CDA met een nieuwe generatie Europa in

Vorige week was ik ’s avonds bij een CDA-bijeenkomst over de Europese verkiezingen in Pulchri Studio, een Haagse kunstenaarsvereniging en galerie. Een bijzondere ambiance met een rijke historie, die teruggaat naar de tijd van de postkoetsen en waar nog steeds kunstenaars, journalisten en politici elkaar ontmoeten. Zelfs koningin Wilhelmina bracht er in vroegere tijden regelmatig een bezoek, want het grenst ook aan het paleis Noordeinde.

Deze maand vinden er verkiezingen voor het Europees Parlement plaats waarbij ongeveer 370 miljoen kiesgerechtigde burgers van de 27 lidstaten samen een volksvertegenwoordiging kiezen die een zittingsduur heeft van vijf jaar. Het is de tiende keer dat het Europees Parlement rechtstreeks wordt gekozen en de eerste keer sinds het Verenigd Koninkrijk de unie verliet.

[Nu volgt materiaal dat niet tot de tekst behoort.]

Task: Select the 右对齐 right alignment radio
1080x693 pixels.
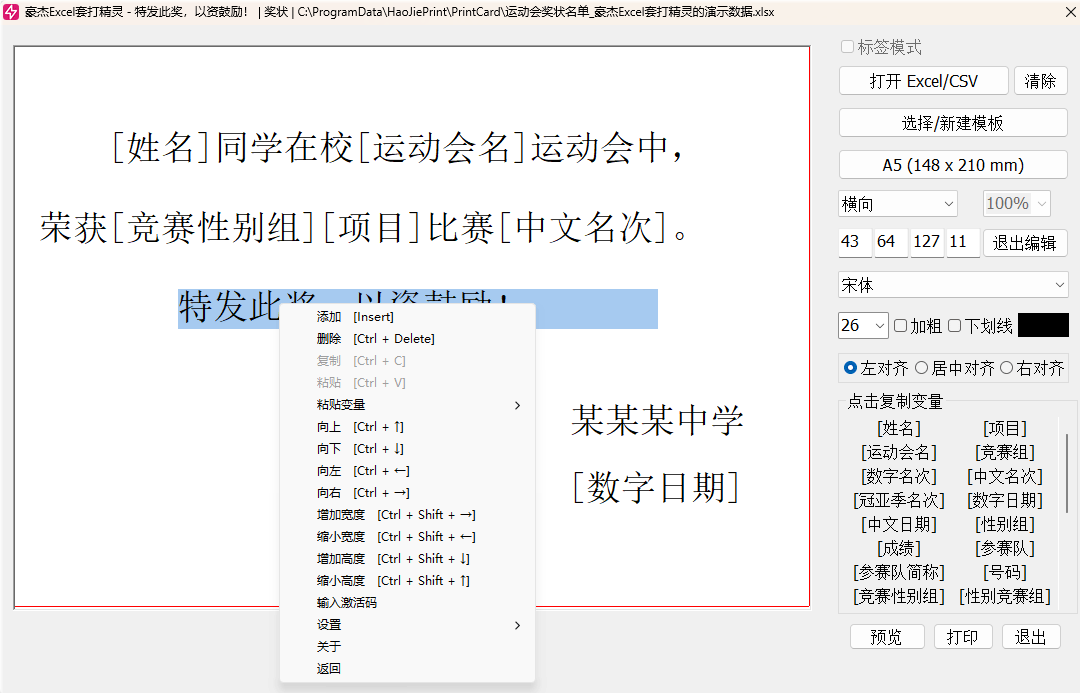Action: click(1006, 368)
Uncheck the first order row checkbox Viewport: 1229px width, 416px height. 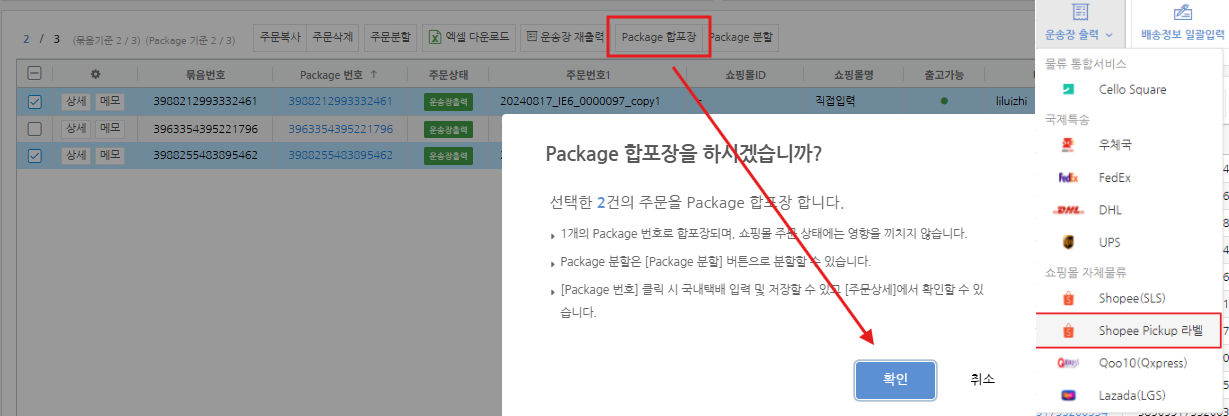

Het CDA kiest met haar lijst voor een nieuwe generatie in Europa kandidaten uit heel Nederland. Op het afgelopen verkiezingscongres is Tom Berendsen gekozen als lijsttrekker. Sinds juni 2019 is hij lid van het Europees Parlement. Daar houdt hij zich bezig met de onderwerpen en commissies industrie, energie, transport, innovatie en regionale ontwikkeling.  Tom Berendsen is van mening dat de onzekere tijden vragen om een krachtig christendemocratisch verhaal dat mensen houvast en perspectief biedt, ook in Europa. Partijleider Henri Bontenbal is enthousiast over de kandidaten: ‘Net als in de Tweede Kamer gaan we in Europa met een nieuwe generatie aan de slag. Voor een sterk Europa, waar waarden en het recht gemeenschappelijk gedragen worden.’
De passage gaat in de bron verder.